• **DATA PROVIDED**:
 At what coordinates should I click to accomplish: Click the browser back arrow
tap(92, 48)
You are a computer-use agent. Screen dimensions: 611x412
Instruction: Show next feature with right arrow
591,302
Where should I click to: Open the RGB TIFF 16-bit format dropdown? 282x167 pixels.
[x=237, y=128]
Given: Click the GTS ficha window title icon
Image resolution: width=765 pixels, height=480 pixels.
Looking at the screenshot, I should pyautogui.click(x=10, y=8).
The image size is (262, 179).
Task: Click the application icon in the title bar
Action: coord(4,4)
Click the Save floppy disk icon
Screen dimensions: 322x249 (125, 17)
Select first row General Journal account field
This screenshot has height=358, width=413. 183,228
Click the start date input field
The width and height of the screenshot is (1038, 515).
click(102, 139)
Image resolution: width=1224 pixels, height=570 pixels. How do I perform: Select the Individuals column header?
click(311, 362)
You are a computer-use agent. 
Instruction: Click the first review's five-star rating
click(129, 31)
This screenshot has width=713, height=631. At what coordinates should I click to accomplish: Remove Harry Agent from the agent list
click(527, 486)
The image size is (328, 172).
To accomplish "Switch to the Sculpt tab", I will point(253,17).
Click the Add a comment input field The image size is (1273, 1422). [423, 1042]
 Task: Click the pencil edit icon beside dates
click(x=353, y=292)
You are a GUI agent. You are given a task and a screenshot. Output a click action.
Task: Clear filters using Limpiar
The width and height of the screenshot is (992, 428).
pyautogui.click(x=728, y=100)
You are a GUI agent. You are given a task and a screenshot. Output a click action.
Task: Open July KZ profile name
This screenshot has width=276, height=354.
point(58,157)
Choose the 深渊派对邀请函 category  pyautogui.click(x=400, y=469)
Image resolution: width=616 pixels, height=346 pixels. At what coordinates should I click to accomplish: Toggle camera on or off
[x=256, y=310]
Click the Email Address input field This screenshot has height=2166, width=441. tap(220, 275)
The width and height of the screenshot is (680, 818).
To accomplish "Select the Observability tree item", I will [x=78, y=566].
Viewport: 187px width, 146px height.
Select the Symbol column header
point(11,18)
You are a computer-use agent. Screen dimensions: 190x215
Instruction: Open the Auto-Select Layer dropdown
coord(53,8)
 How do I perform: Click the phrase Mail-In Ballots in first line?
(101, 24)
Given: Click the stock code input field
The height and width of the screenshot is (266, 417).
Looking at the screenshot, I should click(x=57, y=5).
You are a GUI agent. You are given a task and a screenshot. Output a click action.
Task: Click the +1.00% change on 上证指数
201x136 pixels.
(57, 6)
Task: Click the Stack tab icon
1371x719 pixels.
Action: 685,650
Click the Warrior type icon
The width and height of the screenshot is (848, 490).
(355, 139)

• **REQUIRED ACTION**:
The output should match the records above exactly, line for line.

• **ANSWER BELOW**:
 At what coordinates should I click to accomplish: Click the browser back arrow
tap(92, 48)
You are a computer-use agent. Screen dimensions: 611x412
Instruction: Show next feature with right arrow
591,302
Where should I click to: Open the RGB TIFF 16-bit format dropdown? 282x167 pixels.
[x=237, y=128]
Given: Click the GTS ficha window title icon
Image resolution: width=765 pixels, height=480 pixels.
Looking at the screenshot, I should pyautogui.click(x=10, y=8).
The image size is (262, 179).
Task: Click the application icon in the title bar
Action: coord(4,4)
Click the Save floppy disk icon
Screen dimensions: 322x249 (125, 17)
Select first row General Journal account field
This screenshot has height=358, width=413. 183,228
Click the start date input field
The width and height of the screenshot is (1038, 515).
click(102, 139)
Image resolution: width=1224 pixels, height=570 pixels. How do I perform: Select the Individuals column header?
click(311, 362)
You are a computer-use agent. 
Instruction: Click the first review's five-star rating
click(129, 31)
This screenshot has width=713, height=631. At what coordinates should I click to accomplish: Remove Harry Agent from the agent list
click(527, 486)
The image size is (328, 172).
To accomplish "Switch to the Sculpt tab", I will point(253,17).
Click the Add a comment input field The image size is (1273, 1422). [423, 1042]
 Task: Click the pencil edit icon beside dates
click(x=353, y=292)
You are a GUI agent. You are given a task and a screenshot. Output a click action.
Task: Clear filters using Limpiar
The width and height of the screenshot is (992, 428).
pyautogui.click(x=728, y=100)
You are a GUI agent. You are given a task and a screenshot. Output a click action.
Task: Open July KZ profile name
This screenshot has width=276, height=354.
point(58,157)
Choose the 深渊派对邀请函 category  pyautogui.click(x=400, y=469)
Image resolution: width=616 pixels, height=346 pixels. At what coordinates should I click to accomplish: Toggle camera on or off
[x=256, y=310]
Click the Email Address input field This screenshot has height=2166, width=441. tap(220, 275)
The width and height of the screenshot is (680, 818).
To accomplish "Select the Observability tree item", I will [x=78, y=566].
Viewport: 187px width, 146px height.
Select the Symbol column header
point(11,18)
You are a computer-use agent. Screen dimensions: 190x215
Instruction: Open the Auto-Select Layer dropdown
coord(53,8)
 How do I perform: Click the phrase Mail-In Ballots in first line?
(101, 24)
Given: Click the stock code input field
The height and width of the screenshot is (266, 417).
Looking at the screenshot, I should click(x=57, y=5).
You are a GUI agent. You are given a task and a screenshot. Output a click action.
Task: Click the +1.00% change on 上证指数
201x136 pixels.
(57, 6)
Task: Click the Stack tab icon
1371x719 pixels.
Action: 685,650
Click the Warrior type icon
The width and height of the screenshot is (848, 490).
(355, 139)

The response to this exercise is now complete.